Interpretation of \(R^2\): The percentage of total variation (in the response) by the regression.

Relationship between the correlation coefficient (\(r\)) and the coefficient of determination (\(R^2\)): \(R^2 = r^2\)

3.4 Inference of Regression Coefficients

Two major applications of regression models are association analysis and predictive analysis. The inference will focus on these two applications. Although the following discussions are valid for more general regression models, we restrict our discussion to simple linear regression: \(y = b + mx\).

  • Association Analysis: The goal of association analysis is to assess the relationship between the two numeric variables through slope coefficient(s). As usual, confidence intervals and testing hypotheses are inferential tools for analyzing regression coefficients.

    • Confidence Interval Method: The confidence intervals we discussed in this class are called two-sided confidence intervals. We can also construct two-sided confidence intervals for slope \(m\) in the above regression model.
      • if \(0\) is inside the confidence interval, \(x\) and \(y\) do NOT have a significant linear correlation.
      • if \(0\) is NOT in the confidence interval, \(x\) and \(y\) have a significant linear correlation. To explore the direction of the linear correlation, one-sided confidence intervals are needed. This is not covered in this course.
    • Testing Hypothesis: By default, computer programs test \(H_0: m = 0\) v.s. \(H_a: m \ne 0\) and report the p-value for a statistical decision on whether the two variables are correlated. For testing the positive/negative correlation between \(x\) and \(y\), we need to redefine the p-value based on the output from computer programs.


4 Use of Technology

Two StatsApps were created for studying the linear relationship between two numeric variables.
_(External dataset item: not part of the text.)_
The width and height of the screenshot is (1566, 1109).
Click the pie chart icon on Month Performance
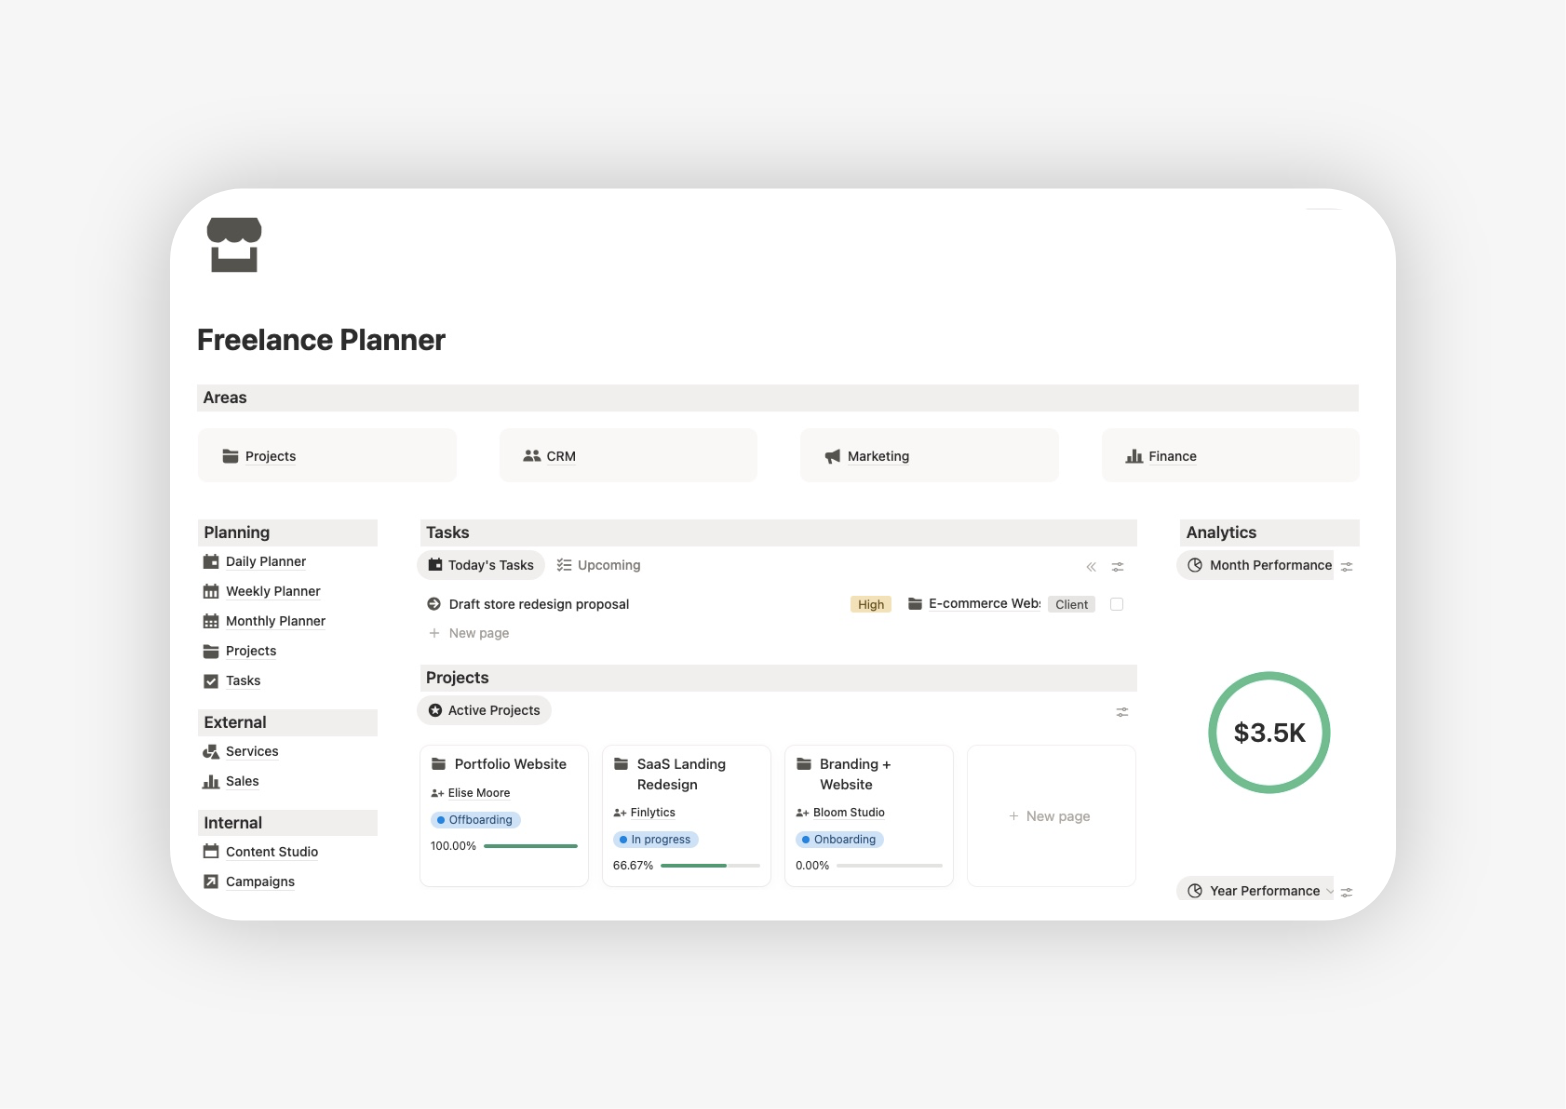[x=1194, y=565]
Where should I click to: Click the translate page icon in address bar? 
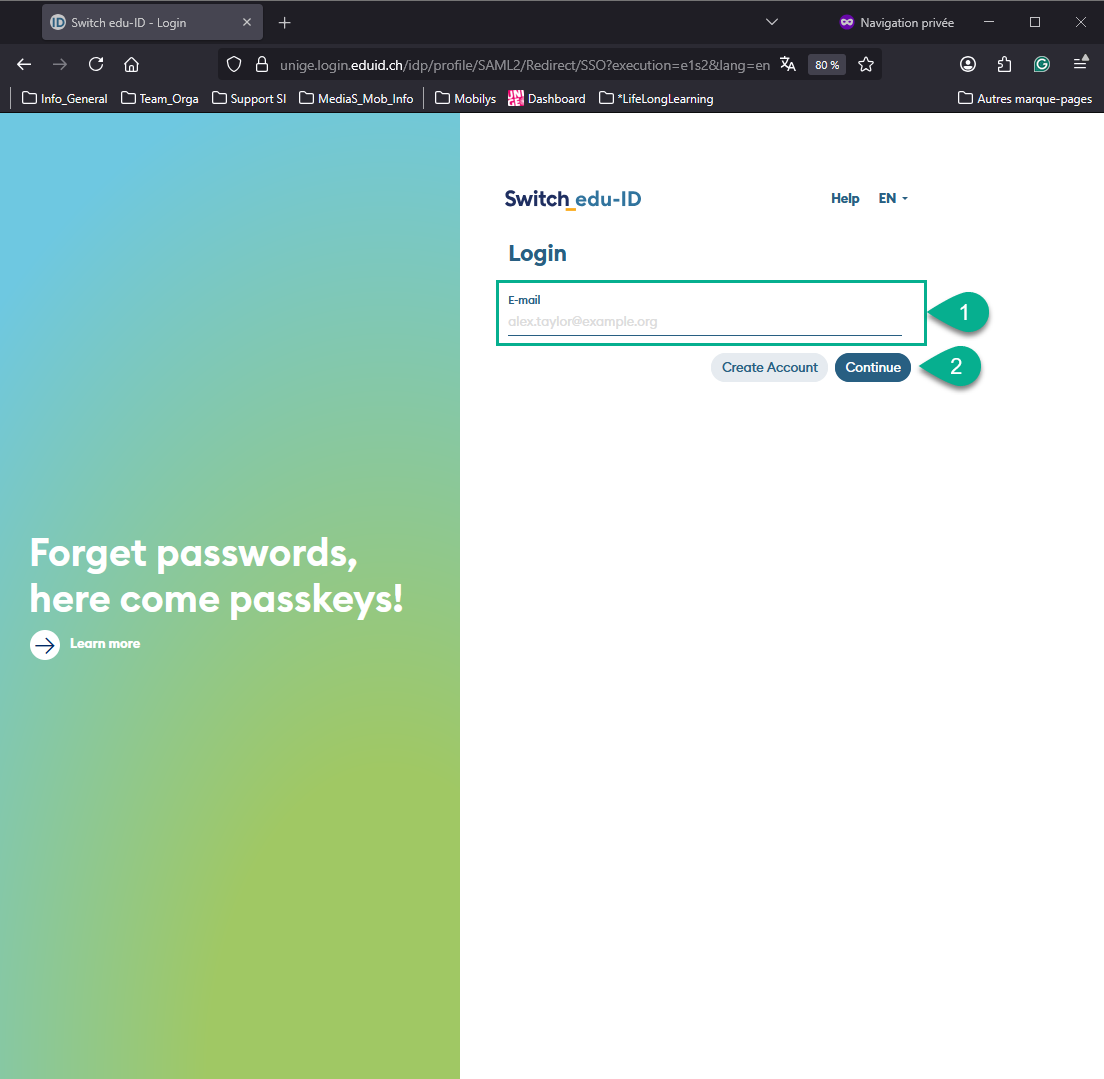click(x=788, y=65)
4.1 Understanding Correlation and Linear Regression - Simulation

This simulation demonstrates the correlation between \(x\) and \(y\) through simulated data sets. The app is at (https://chpeng.shinyapps.io/LSE-Reg/). The following is the screenshot of the simulator. You can click the arrows under the slider bar to automatically select different intercepts and slopes as well as the random y-values.
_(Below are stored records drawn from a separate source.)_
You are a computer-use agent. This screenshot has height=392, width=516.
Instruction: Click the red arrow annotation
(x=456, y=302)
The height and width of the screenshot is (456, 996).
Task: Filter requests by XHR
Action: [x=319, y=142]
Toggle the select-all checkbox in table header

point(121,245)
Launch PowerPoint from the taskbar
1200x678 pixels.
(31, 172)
You can watch the animation in the video.

(https://github.com/pengdsci/MAT121/raw/main/notes/video/MAT121-corRegDemo.mp4)

4.2 Interactive Apps

This app analyzes user input data. You can click this link https://chengpeng.shinyapps.io/correlation-reg/ to use it. The following screenshot of the app.


5 Practice Exercises

  1. When an anthropologist finds skeletal remains, they need to figure out the height of the person. The height of a person (in cm) and the length of their metacarpal bone (in cm) were collected and are in the following table.

  2. The World Bank collected data on the percentage of GDP that a country spends on health expenditures (“Health expenditure,” 2013) and also the percentage of women receiving prenatal care (“Pregnant woman receiving,” 2013). The part of the data for the countries where this information is available for the year 2011 is in the following table.
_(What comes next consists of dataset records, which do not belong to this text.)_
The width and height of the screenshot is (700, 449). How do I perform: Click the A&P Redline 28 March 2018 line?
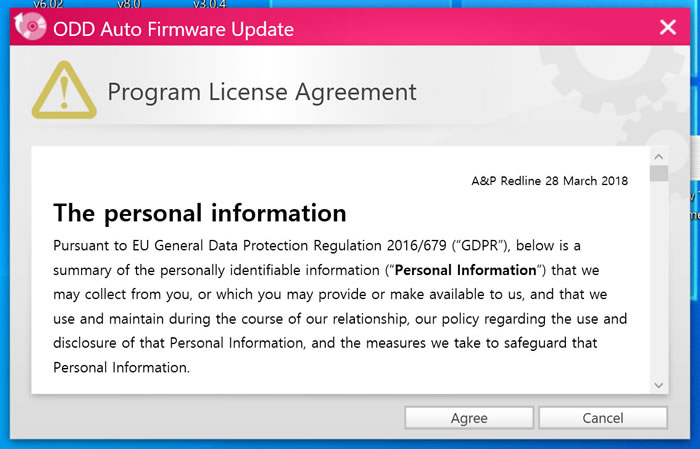click(549, 182)
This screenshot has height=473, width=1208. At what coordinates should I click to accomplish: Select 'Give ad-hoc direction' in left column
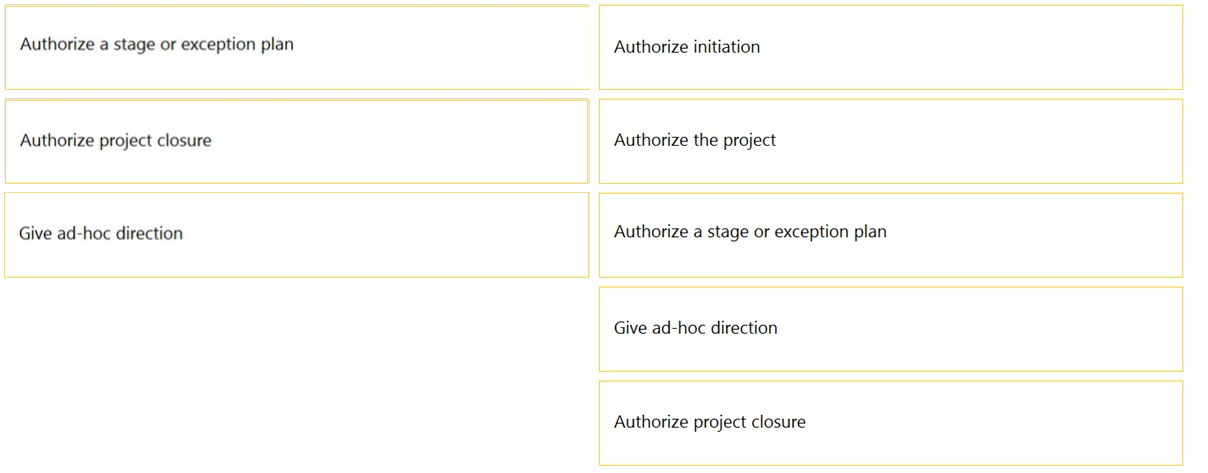click(297, 235)
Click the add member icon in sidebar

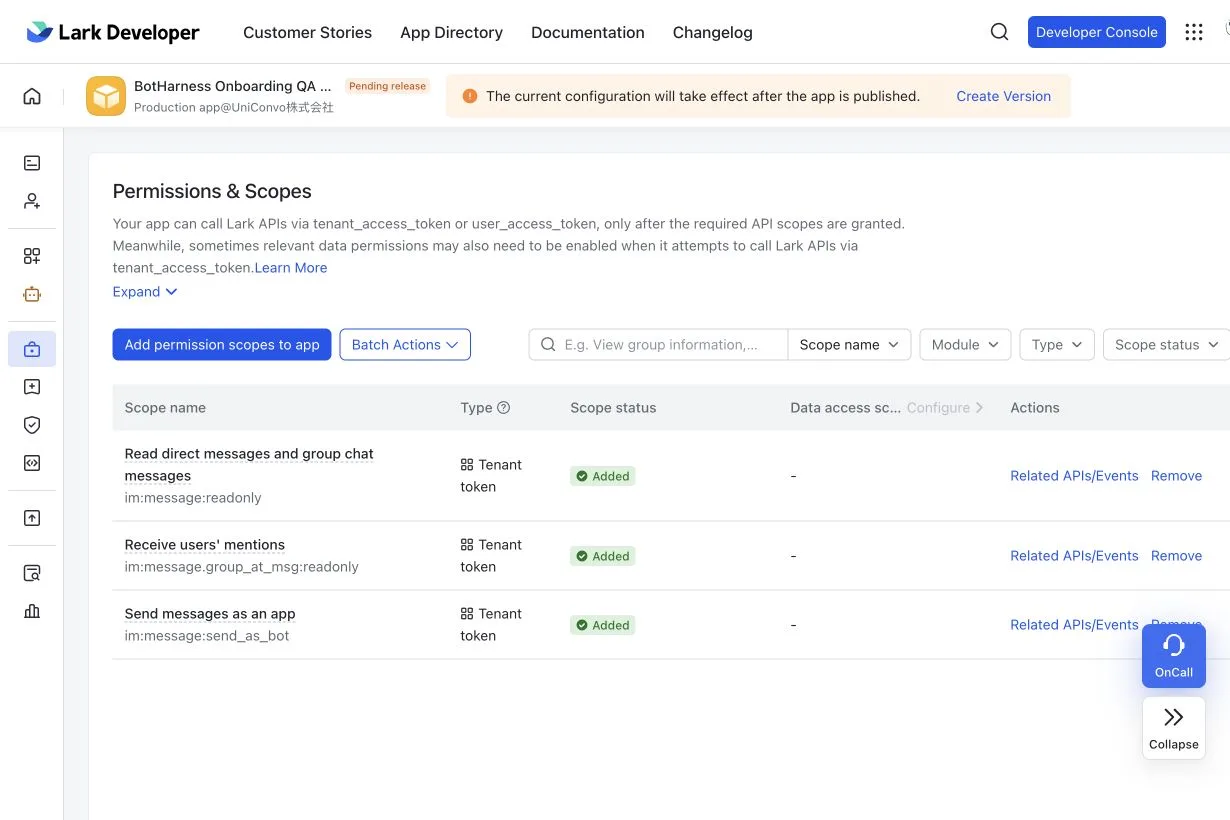click(x=32, y=201)
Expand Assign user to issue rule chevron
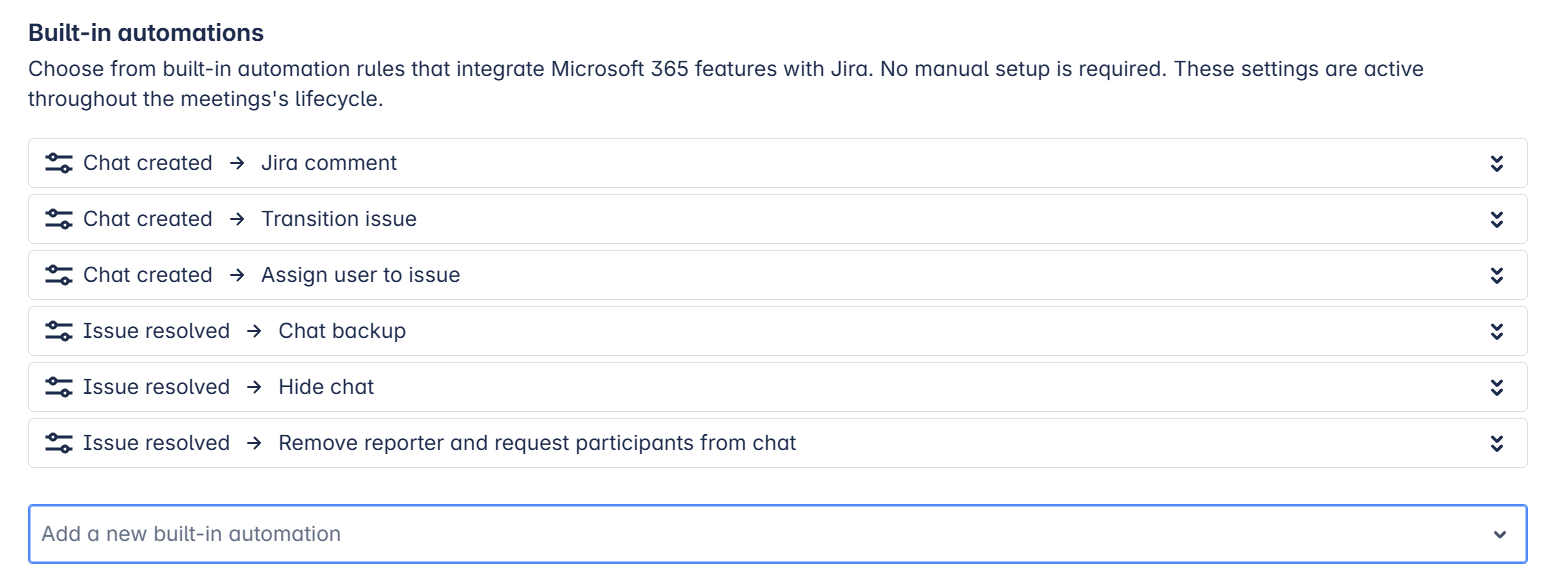 (x=1496, y=275)
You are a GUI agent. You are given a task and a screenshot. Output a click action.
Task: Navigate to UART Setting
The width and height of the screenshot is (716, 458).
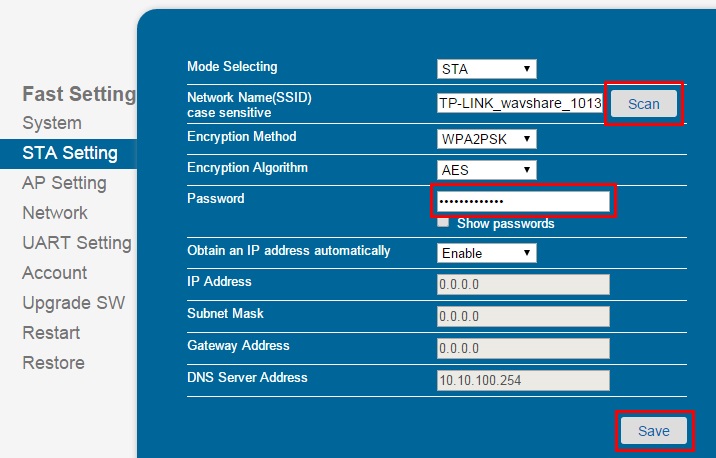pyautogui.click(x=77, y=243)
(1). Create a scatter plot of the data and find a regression equation between the percentage spent on health expenditure and the percentage of women receiving prenatal care.

(2). Use the regression equation to find the percent of women receiving prenatal care for a country that spends 5.0% of GDP on health expenditure and for a country that spends 12.0% of GDP.

(3). Which prenatal care percentage that you calculated do you think is closer to the true percentage? Why?

  1. A random sample of beef hotdogs was taken, and the amount of sodium (in mg) and calories were measured (“Data hotdogs,” 2013). The data are in the following table.

(1). Create a scatter plot and find a regression equation between the number of calories and the amount of sodium.

(2). Use the regression equation to find the amount of sodium a beef hotdog has if it is 170 calories and if it is 120 calories. Which sodium level that you calculated do you think is closer to the true sodium level? Why?